Вот поцелуй, он занимает несколько страниц. Нет, Роксана лишь коснулась щеки своей дочери, и длится поцелуй мгновенье, однако за это мгновенье человек успевает столько передумать, что хватит, пожалуй, и на целую главу. Дефо еще не удается передать многих оттенков мысли, а все-таки не мысли, так соображения, их перекрестный и прихотливый ход, уже прослеживаются. В подробности поведения, даже очень мелкие и, казалось бы, случайные, Дефо всматривается с таким вниманием, придает этим подробностям такое значение, так ценит их, как литература долго еще не могла научиться ценить. После чтения «Роксаны», появившейся в 1724 году, Вирджиния Вулф вышла на улицу Лондона 1919 года и вдруг поймала себя на том, что видит прохожих глазами Дефо. «Как же он действует двести лет спустя!» Дефо гипнотизирует, заставляя и современного человека смотреть его глазами, хотя бы потому, что он и в свое время не только описывал, но умел изобразить.
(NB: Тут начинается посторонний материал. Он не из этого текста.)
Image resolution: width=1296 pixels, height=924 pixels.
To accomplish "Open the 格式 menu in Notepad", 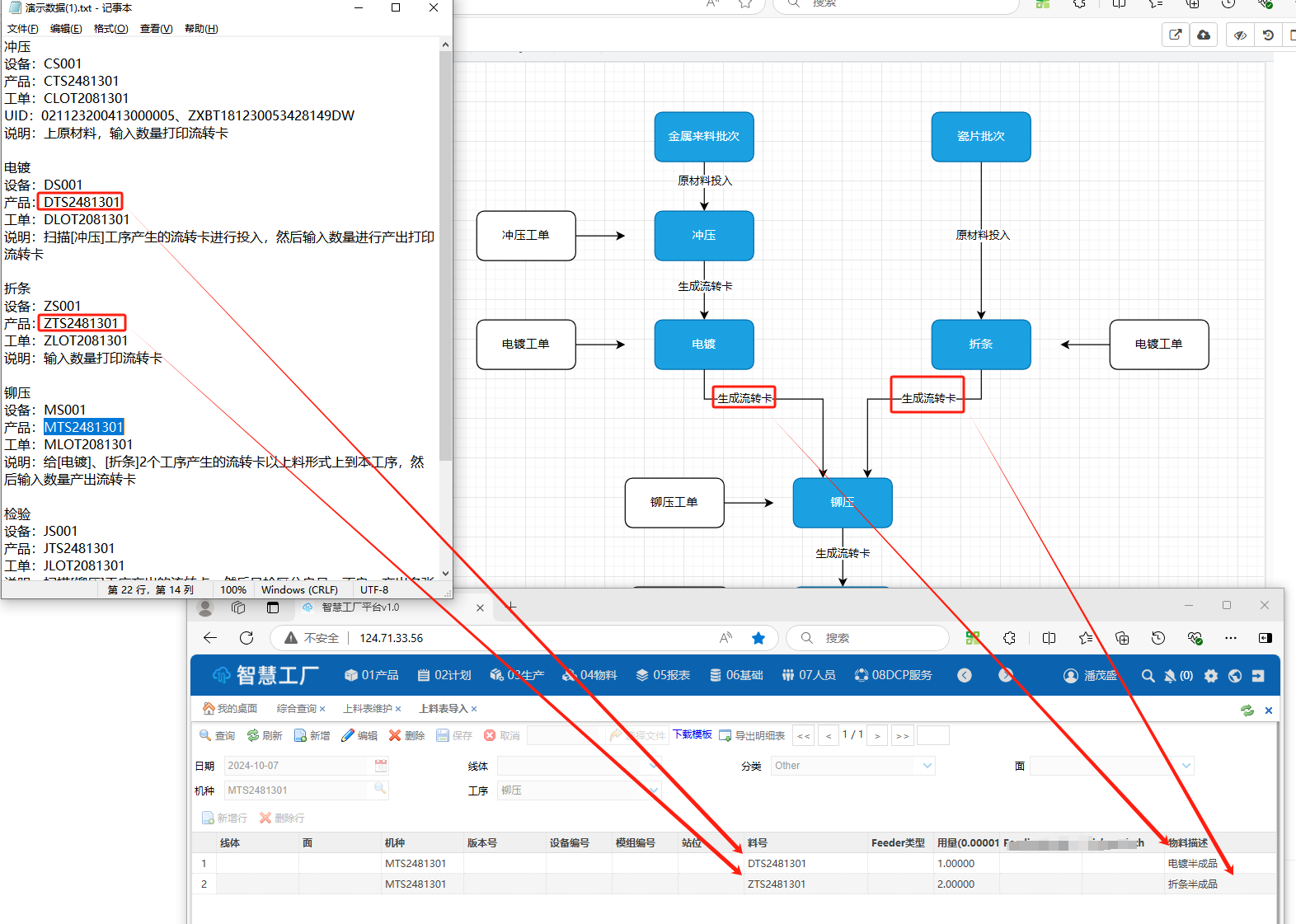I will pos(110,29).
Чтобы показать некую женскую фигуру, он отметит, как падал свет и сколько примерно стоило платье, — удивительно правдоподобные провалы и прыжки восприятия, известные, конечно, давно, однако литературой освоенные вполне совсем недавно. Взгляд, брошенный украдкой, как-нибудь из-за плеча, мысль на полдороге — этим уже интересуется Дефо, автор «Роксаны», хотя истинным первооткрывателем всевозможных психологических полутонов явился младший современник Дефо — Лоренс Стерн: его-то Пушкин и назвал за чрезмерную даже психологическую дотошность «несносным наблюдателем». Уж он с полным самоотчетом поставит своего героя на пороге и, вынудив секунду задуматься, так и продержит его до конца главы.
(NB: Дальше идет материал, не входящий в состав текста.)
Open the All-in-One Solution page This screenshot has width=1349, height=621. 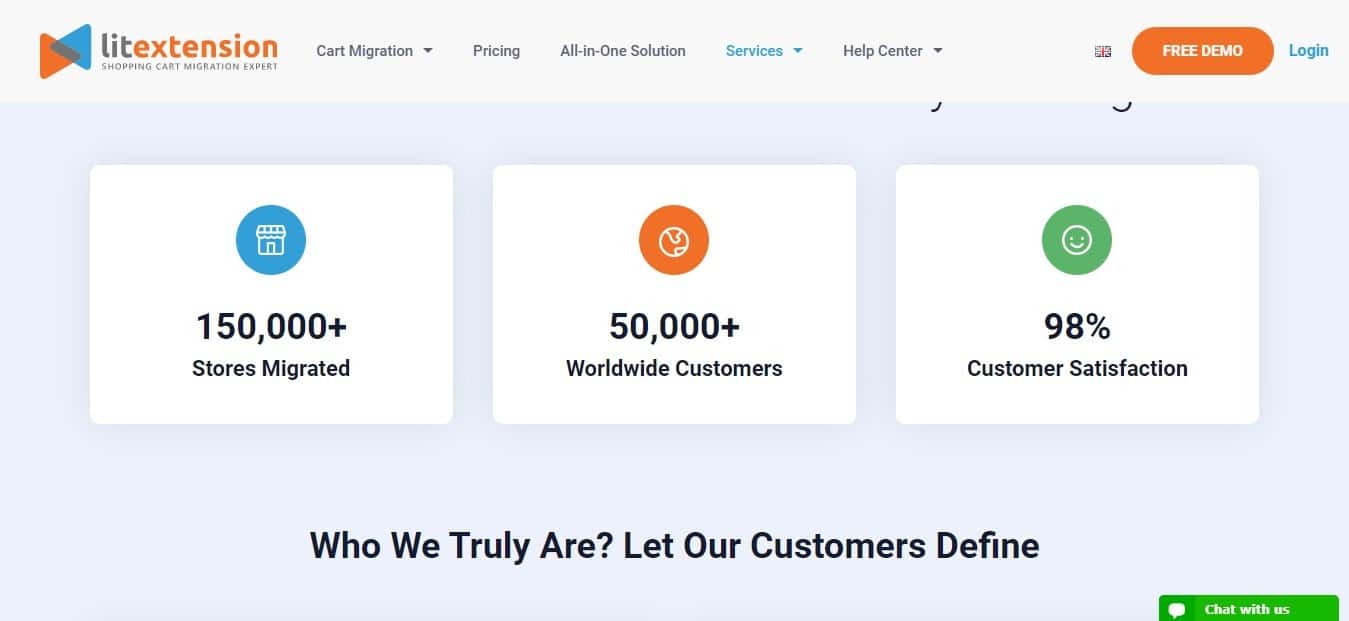coord(622,51)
Дефо присматривался не столько к мысли, сколько к морали, он, может быть, и не подозревал, как близко подошел к поистине бездонной пропасти «нашего темного я», если выражаться языком психоаналитиков. Роксана и ее компаньонка Эми попали на корабле в шторм. На коленях, в страхе близкой гибели они молятся о своих прегрешениях. Дефо рассматривает эпизод взглядом моралиста, он лишний раз убеждается в том, насколько же шатки духовные основы ходячей нравственности: обе авантюристки, истово восклицая, все же не дают голосу совести прозвучать так громко, чтобы их услышало небо и тем более окружающие. Однако глаз у Дефо точен и перо послушно точности наблюдения, получается живая психологическая зарисовка: схвачены существенные сложности в расчете человека с самим собой, отмечены границы самопризнания, дальше которых человек не намерен, не хочет или просто не может двигаться.

Словом, мастерству Дефо, которое не разглядели, не оценили критические авторитеты его времени, признавшие за автором «Робинзона» лишь стихийное дарование, было воздано должное. Образцом простоты и убедительности начинают почитать Дефо среди законодателей повествовательного искусства. В прозе Дефо нашли пример безыскусного мастерства, идеал естественности.
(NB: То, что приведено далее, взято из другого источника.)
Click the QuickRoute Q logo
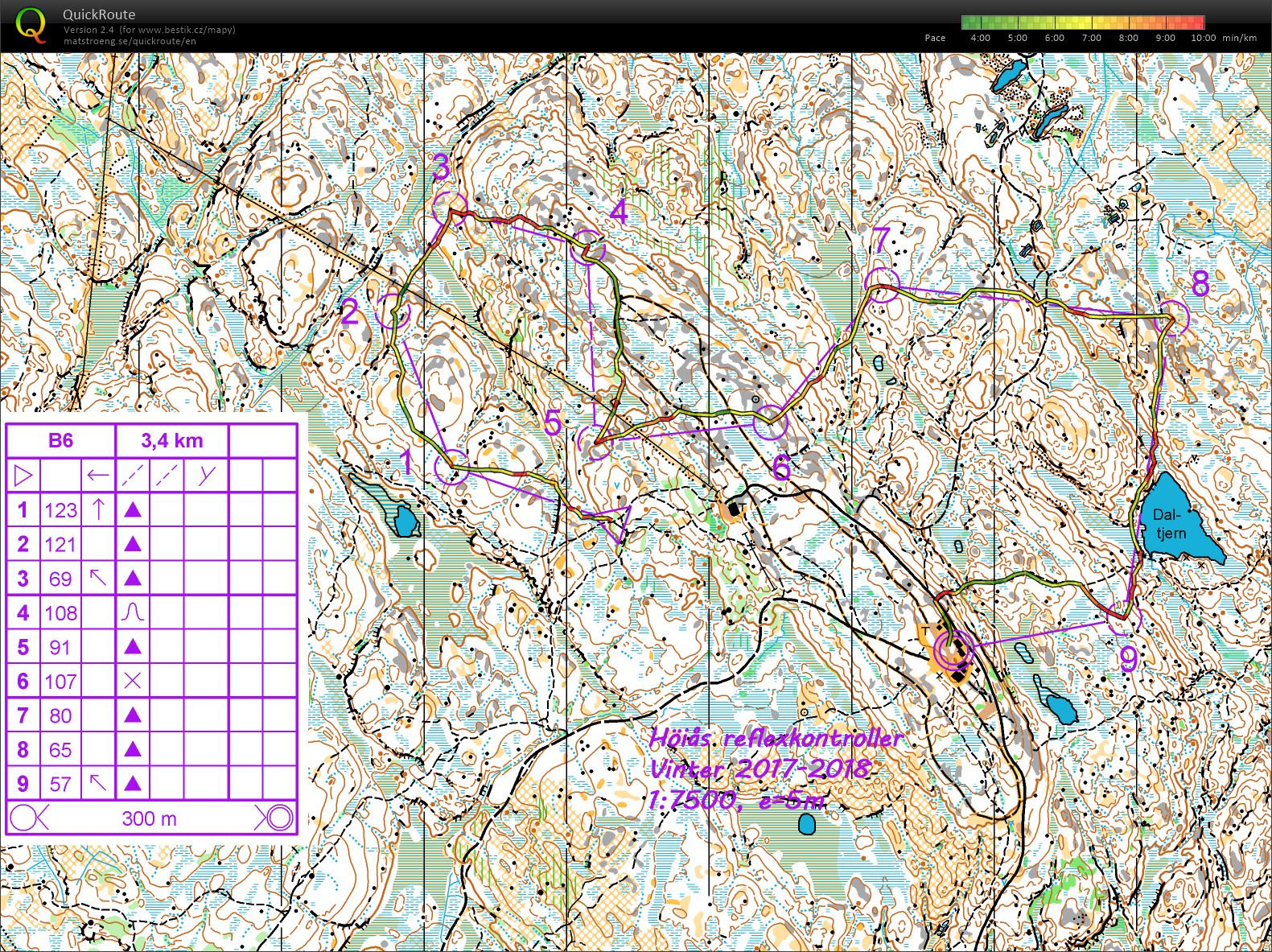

Иногда даже слишком, в меру одной только моды на «простоту» новейшие эстеты восхищались у Дефо тем, что не признавали утонченные ценители его времени.

Прозаик новейшего времени смотрел на протокольную простоту Дефо уже с некоторой завистью, потому что в пору непрерывных разговоров о «простоте», «объективности» и «невмешательстве» автора повествование становилось чем «проще», тем манернее. Устранившийся, казалось бы, автор в итоге мозолил читателям глаза своим присутствием в каждой строчке. «И я пошел завтракать, я просто пошел завтракать», — в 1900-х годах писал Джозеф Конрад, еще добиваясь живого контраста между обычным занятием (завтрак) и совсем не простым, нервозным, состоянием рассказчика. Позволяя герою сказать «я просто пошел», автор вызывал у читателей доверие к ситуации хотя бы тем, что этот «я», бывалый капитан, сам до известной степени чувствовал, насколько все не просто. Но чувствовал он это все-таки не до конца, оставляя пространство, достаточное для того, чтобы в нем умещались и авторский намек, и читательское додумывание. Все же и эта недоговоренность заключала в себе манерное умолчание, нарочитую сдержанность. Неполный выход повествовательных сил был вынужденным, то была экономия средств повествования из-за нехватки естественной содержательности; приходилось усиленно нагнетать значительность. А еще лет через двадцать Юрий Олеша вспомнил простодушный стиль Дефо, желая проверить, как же это получалось одно только перечисление предметов просто и значительно, ибо сделалось уже вовсе невозможно «просто пойти»: каждый шаг выглядел нарочитой поступью, нечто подразумевающей. У Конрада человек делал вид, будто идет завтракать, а на самом деле он вовсе не просто шел завтракать. Позднее же в многозначительной прозе образовалось дурное противоречие: человек просто завтракает, а вид делает, что это совсем не просто. Восхищаясь простым перечислением вещей в «Робинзоне», Юрий Олеша отметил это как «обдумывание приема», что нашел он и у Толстого в похожем перечислении. Но на что прежде всего обращал внимание в книге Дефо Толстой?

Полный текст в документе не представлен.